I rest my case for the book. But I must take issue with the Professor about the lack of real debate in Israel. One of the most remarkable things about Israel is the freedom to dissent, even in time of war and in the face of terror and of the perpetual underlying fear which has driven America, and to some extent Britain, into a freedom-suppressing frenzy of war-fever against an enemy – militant Islam – that really is ‘nebulous and menacing.’ In Israel there are scores of groupings large and small who disapprove loudly and passionately of the Occupation, and campaign tirelessly against it. Anyone who reads Ha’aretz, the liberal daily. in its English edition, or Uri Avnery’s bulletins, can hardly deny that dissent in Israel is in robust health despite all that has happened.
It’s in much better health than in any Arab country that Professor Moughrabi cares to name.
Lynne Reid Banks 2007
Fouad Moughrabi writes…
I am saddened that Ms Banks chooses to reflexively resurrect old shibboleths about valiant Israelis besieged by warring Arabs who ‘have never let up on them’. According to her, the Professor (myself) would love anyone who criticizes Israel which, she reminds him, is after all the only true democracy in the Middle East.
Although she praises Elizabeth Laird’s book as a story about Palestinian children caught in an infernal situation, she nonetheless suggests that Laird should, at the very least, include ‘a nod towards the Israeli point of view’. I fail to understand how Palestinian children whose only daily contact with Israelis, as Deborah Ellis’s book shows (discussed in BfK No. 165), is limited to soldiers who come to kill and destroy should somehow be reminded of the work of peaceniks like Uri Avnery.
I think we are now way beyond this kind of simplistic propaganda calculus as world public opinion is more fully aware of the real nature of the conflict.
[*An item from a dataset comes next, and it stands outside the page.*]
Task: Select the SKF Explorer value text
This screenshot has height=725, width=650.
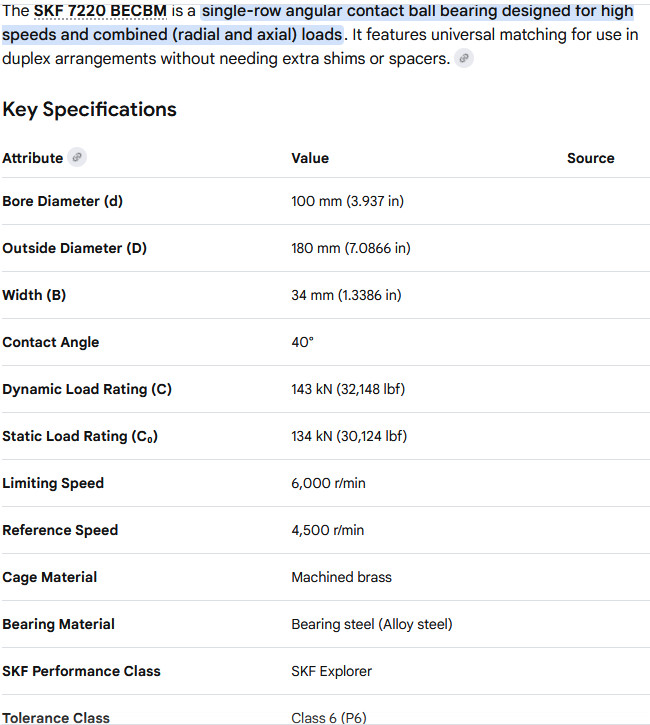Action: click(x=331, y=671)
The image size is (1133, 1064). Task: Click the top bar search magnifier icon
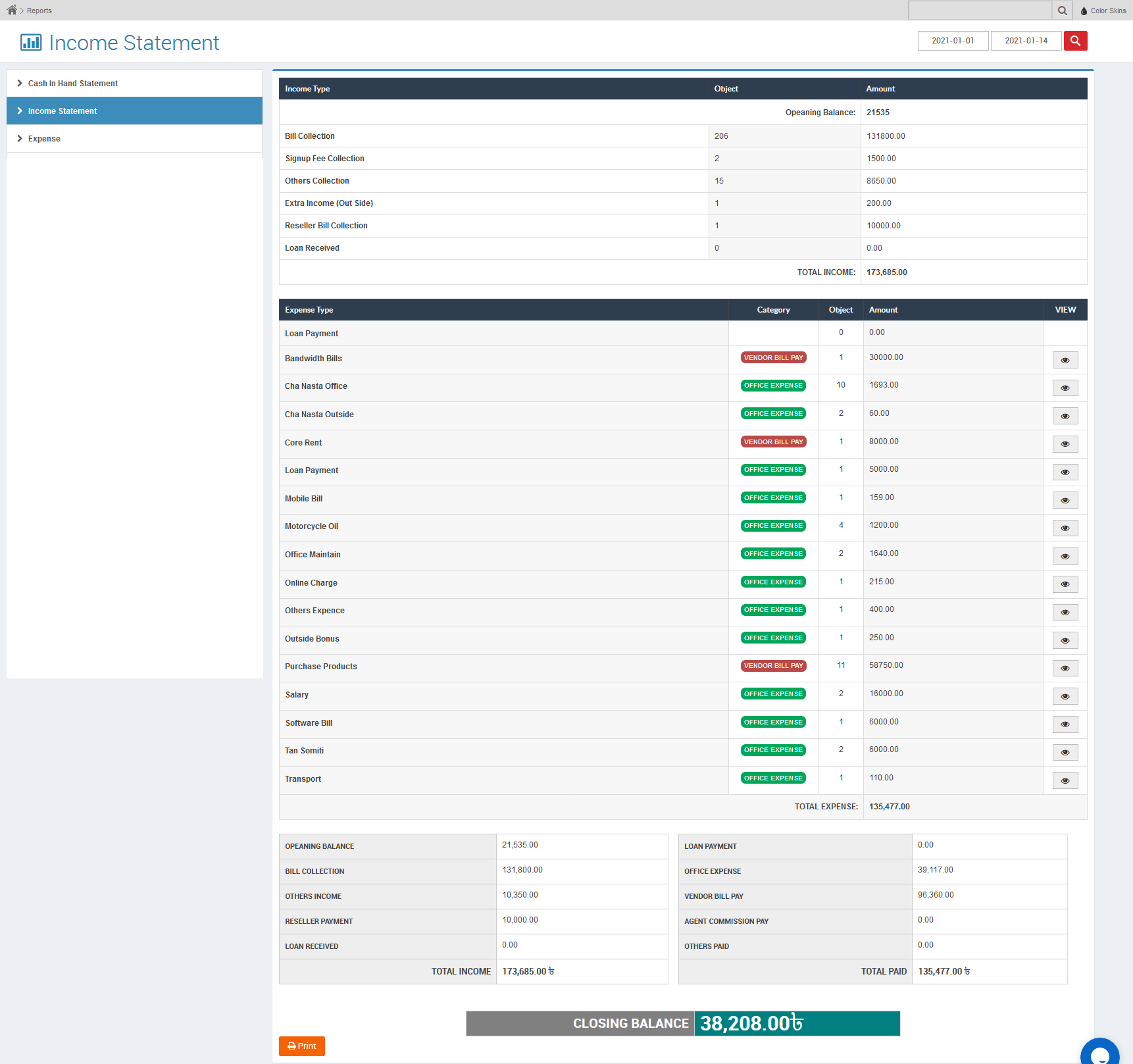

I am therefore reassured that Ms Banks has finally joined the rest of the world in seeing Israel’s behaviour in a much clearer light than ever before and becoming more aware of the plight of the Palestinian people under occupation.
However, she still has a long way to go on this journey of discovery. Getting into a Palestinian’s head is still quite difficult for her as is clear from her inability to read my article as anything but a ‘polemic’.
I shall restate my main point which is simply this: a well intentioned American seventh grade teacher who lacks basic historical knowledge of context and who is subject to a one-sided media frame is likely to mediate Banks’ novel to her students only as reinforcement of existing negative anti-Arab stereotypes. Put more clearly, either we educate for co-existence or we reinforce existing stereotypes and thus perpetuate the conflict.
We need to get over the tendency to score cheap points and, instead, try to find new ways to act in order to reverse the slide into barbarism that threatens to engulf the Middle East and for that matter the rest of the world into a new era of perpetual war.